Conditionally active ROCK I:ER induces MLC and LIMK1 and 2 phosphorylation when stimulated with 4-HT. NIH 3T3 cells were left untreated or transduced with retrovirus encoding the conditionally active ROCK I:ER or kinase-dead KD:ER fusion proteins as indicated. After selection, stable pools were left untreated or treated with 1 μM 4-hydroxytamoxifen (4-HT) for 18 h as indicated, either in the absence or presence of ROCK inhibitor Y-27632 (10 μM). The phosphorylation status was examined with antibodies against MLC (A; dual Thr18/Ser19 phosphorylation, top panel; total MLC, bottom panel) and LIMK1 and 2 (B; LIMK1 Thr508, LIMK2 Thr505 phosphorylation, top panel; total LIMK 1, bottom panel). (C) Expression of KD:ER and ROCK I:ER confirmed by blotting with ERα antibody. (D) Equal protein levels confirmed by blotting with ERK2 antibody.

Figure 8.

Active ROCK I induces contraction and membrane blebbing, but nuclear disruption only in lamin A/C null cells. Activation of ROCK I:ER with 4-HT resulted in increased filamentous actin structures and profound morphological responses. (A) ROCK I:ER-expressing NIH 3T3 cells had increased actin structures accompanied by cell contraction and membrane blebbing in ∼50% of cells after treatment with 1 μM 4-HT, either in the presence (middle panels) or absence (not depicted) of z-VAD-fmk. Coadministration of ROCK inhibitor Y-27632 blocked the effects on actin structures and morphological responses (bottom panels).
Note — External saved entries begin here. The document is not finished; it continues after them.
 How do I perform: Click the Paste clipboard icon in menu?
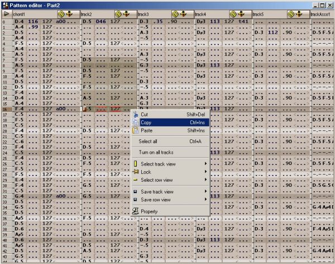[x=135, y=130]
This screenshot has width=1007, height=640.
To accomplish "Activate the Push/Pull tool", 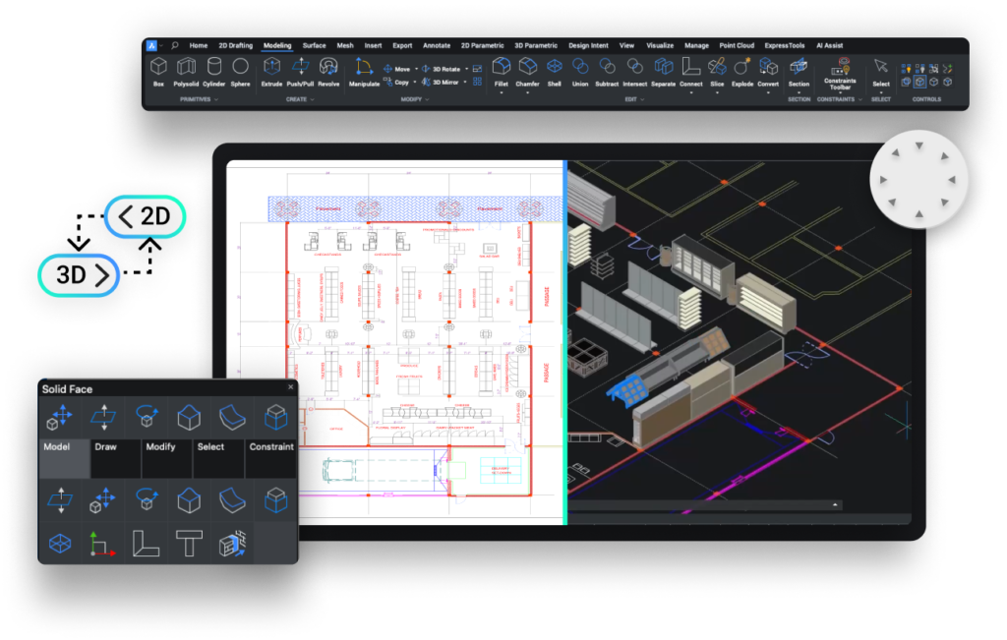I will pyautogui.click(x=300, y=70).
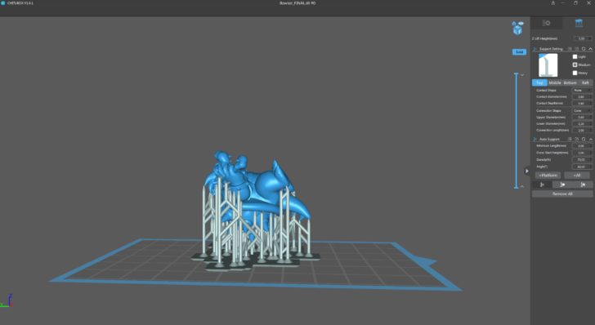The width and height of the screenshot is (595, 325).
Task: Click the Remove All button
Action: pyautogui.click(x=562, y=194)
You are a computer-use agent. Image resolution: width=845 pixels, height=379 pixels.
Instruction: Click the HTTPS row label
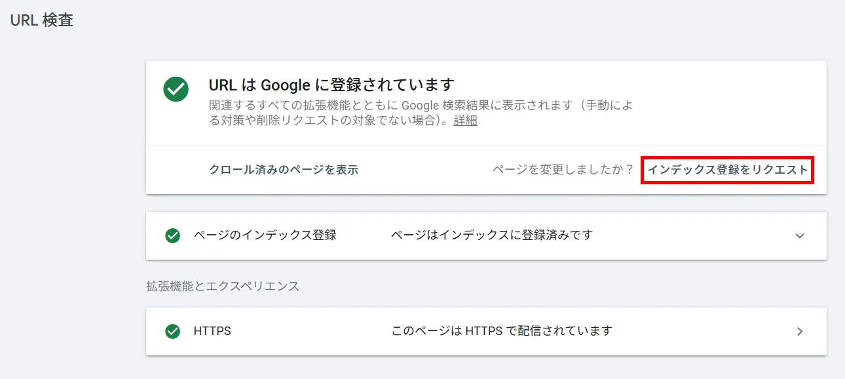(x=212, y=331)
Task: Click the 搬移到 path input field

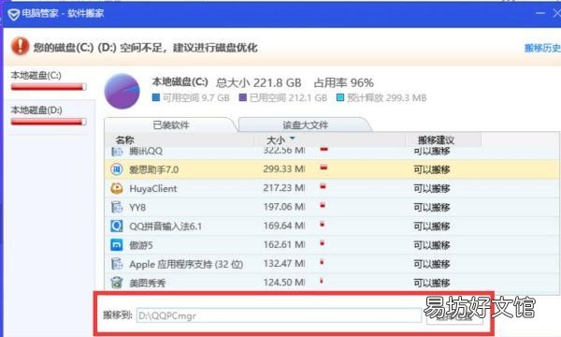Action: (279, 315)
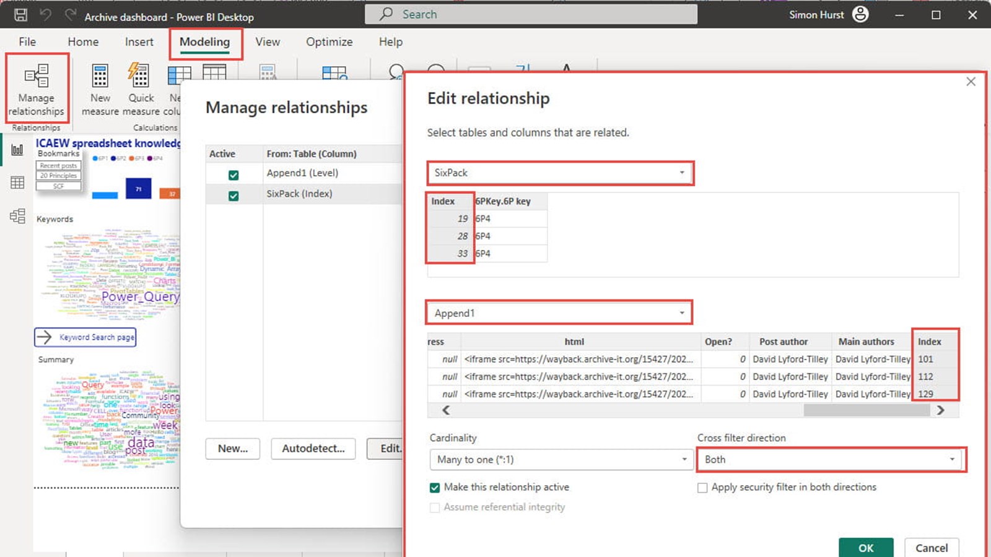This screenshot has width=991, height=557.
Task: Click the Save icon in title bar
Action: coord(20,15)
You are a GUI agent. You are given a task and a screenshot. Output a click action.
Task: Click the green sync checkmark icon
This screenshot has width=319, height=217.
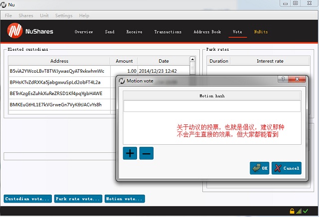pyautogui.click(x=306, y=212)
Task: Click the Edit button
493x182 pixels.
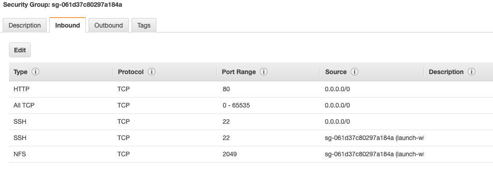Action: (x=20, y=51)
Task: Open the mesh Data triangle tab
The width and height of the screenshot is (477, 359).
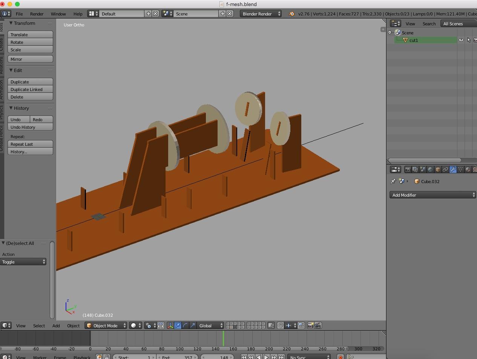Action: pyautogui.click(x=460, y=170)
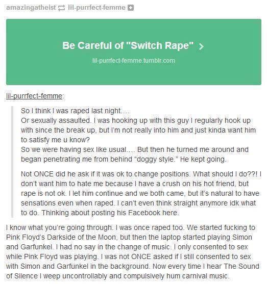Follow lil-purrfect-femme with the plus icon
Screen dimensions: 267x284
pyautogui.click(x=131, y=8)
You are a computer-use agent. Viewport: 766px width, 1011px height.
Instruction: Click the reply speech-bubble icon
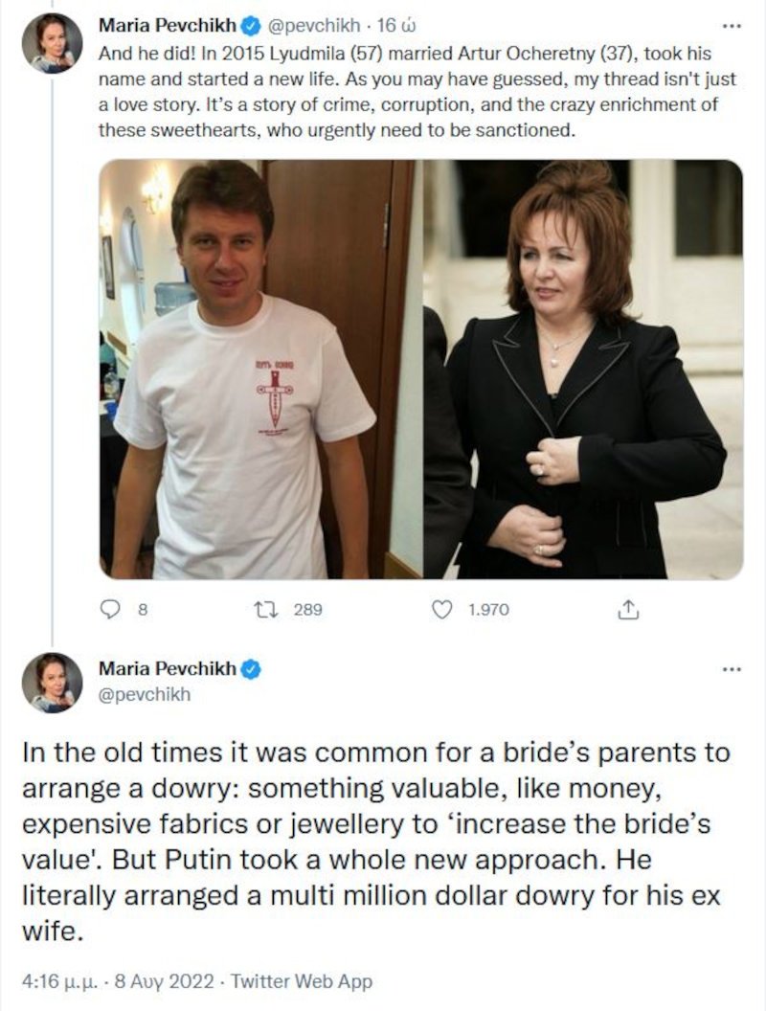[111, 609]
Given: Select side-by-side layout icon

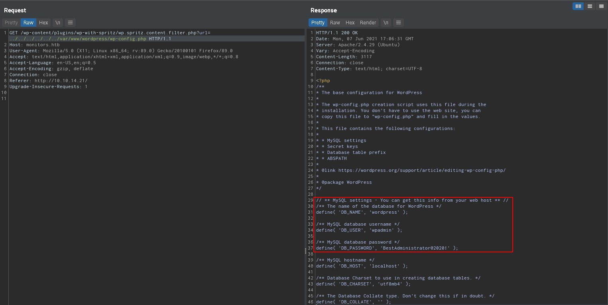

Nuclear morphology and integrity was assessed by staining for lamin B1 (middle column), ROCK-induced contraction and blebbing also resulted in contracted and distorted nuclei that remained intact (middle row), which could be blocked by ROCK inhibitor Y-27632 (bottom row). (B) Primary wild-type mouse embryo fibroblasts (MEFs) transduced with ROCK I:ER responded to 4-HT treatment with increased filamentous actin structures and many contracted, blebbing cells (middle row), responses that could be blocked by ROCK inhibitor Y-27632 (bottom row). ROCK-induced contraction and blebbing also resulted in contraction of nuclei (middle column) as determined by lamin B1 staining. (C) Primary lamin A/C null MEFs transduced with ROCK I:ER also responded to 4-HT with increased filamentous actin structures, cell contraction, and membrane blebbing (middle row), which could be blocked with ROCK inhibitor Y-27632. Nuclei (middle column) in contracted blebbing cells were severely distorted and often disrupted, even in the presence of z-VAD-fmk (middle row), which could be blocked by ROCK inhibitor Y-27632.

Figure 9.

ROCK I does not activate caspases. Wild-type and lamin A/C null MEFs expressing ROCK I:ER or kinase dead KD:ER were left untreated or treated with 1 μM 4-HT, either in the absence or presence of z-VAD-fmk as indicated. As a positive control for caspase activation, cells were treated with 25 ng/ml TNFα plus 10 μg/ml CHX. Western blotting revealed that 4-HT treatment of KD:ER- or ROCK I:ER-expressing wild-type and lamin A/C null fibroblasts did not induce cleavage of lamin B1 (A) or PARP (B) although each was cleaved in response to TNFα treatment. (C) Western blotting for ERK2 reflects protein levels across samples.